### READING PASSAGE
::::::::::

Science to Save the World – Understanding Our Microbiomes

On this episode of Science to Save the World, Lifespan.io’s general science show, we discuss what we can learn and how we can benefit from understanding our microbiomes as part of ourselves.

Script

During this time period, the three most important factors that influence the development of our unique microbiomes are: genetics, the process of birth, and breast feeding. Research has shown that babies that are born via C-section have vastly different microbiomes than those that are born by vaginal delivery.

Further, babies born by C-section tend to develop microbiomes associated with compromised immune systems and predispositions to metabolic diseases such as type 2 diabetes and obesity. But this does not mean that our microbiomes and corresponding health prospects are “set in stone” at these early time points.

Although the sequence of exposure to microbes seems to play a major role in how they inhabit the ecosystem of the body, our microbiome still retains the potential for dynamic change as we age. The composition of our microbiome has been shown to change in response to diet, lifestyle factors, and drugs. Just how interconnected are we with our microbial inhabitants, and how can understanding this relationship lead to a better understanding of ourselves?

The gut microbiome is by far the largest and most dense community of microbes that colonizes our bodies. It serves many roles, including aiding in the digestion of food, maintaining the integrity of our intestine, and the production of metabolites and hormones required for healthy physiological functioning. In fact, research has shown that ten percent of the metabolites found in our blood circulation that are required for health and wellness are produced within our gut microbiome.

In essence, each bacterium in our gut microbiome is a tiny “drug factory”, producing vitamins, hormones, lipids, and neurochemicals that influence our brain, immune system, and systemic metabolism. The science of how the gut microbiome influences our brain health and behaviors is one of the hottest fields of research today.

::::::::::

### INFORMATION SHOWN

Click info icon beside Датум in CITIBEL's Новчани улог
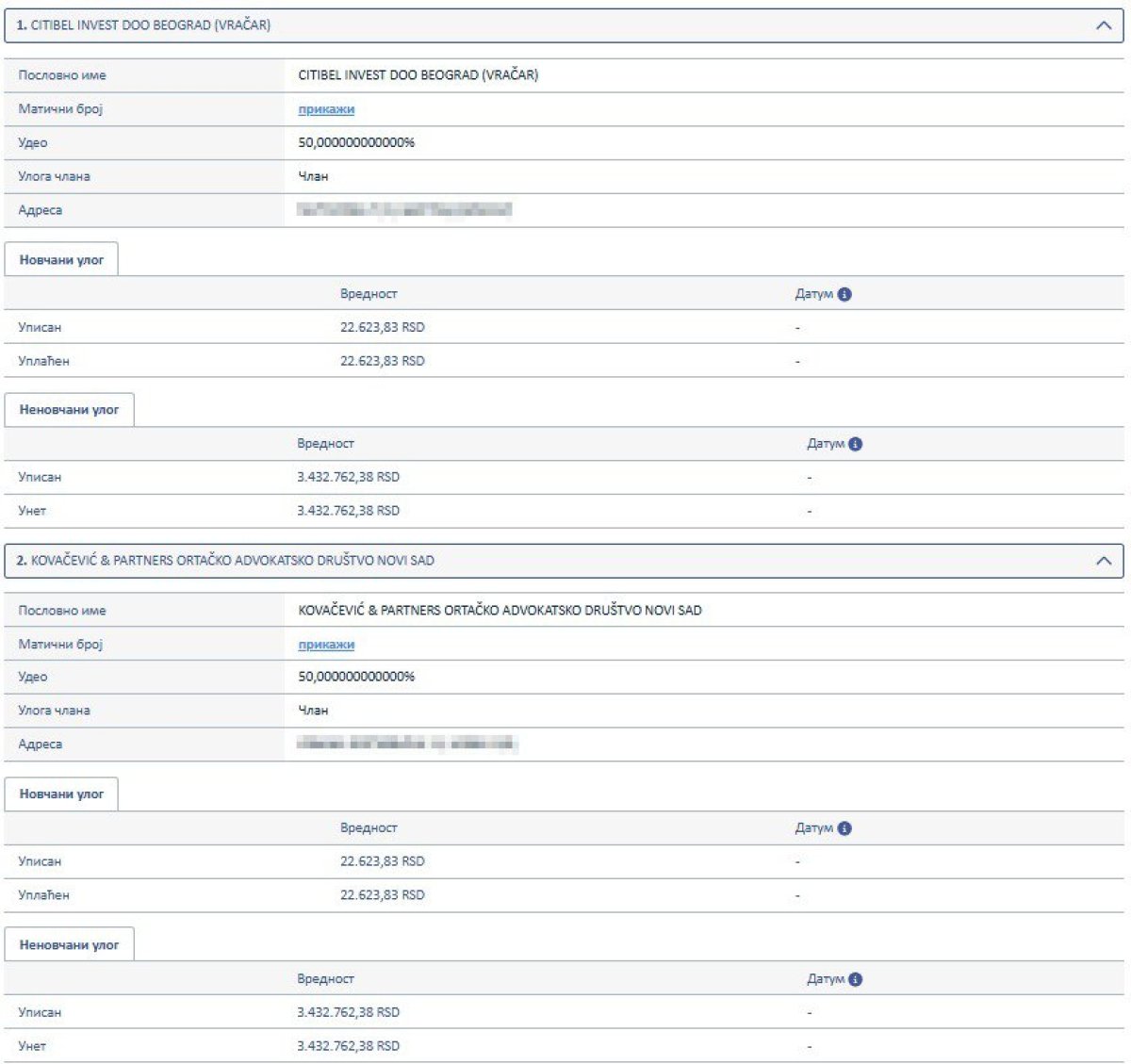 844,294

::::::::::

### ABOUT THIS EXERCISE
Please answer from the microbiome script: what share of the health-supporting metabolites found in our blood circulation is produced within the gut microbiome?

### SOLVED EXERCISE
Ten percent.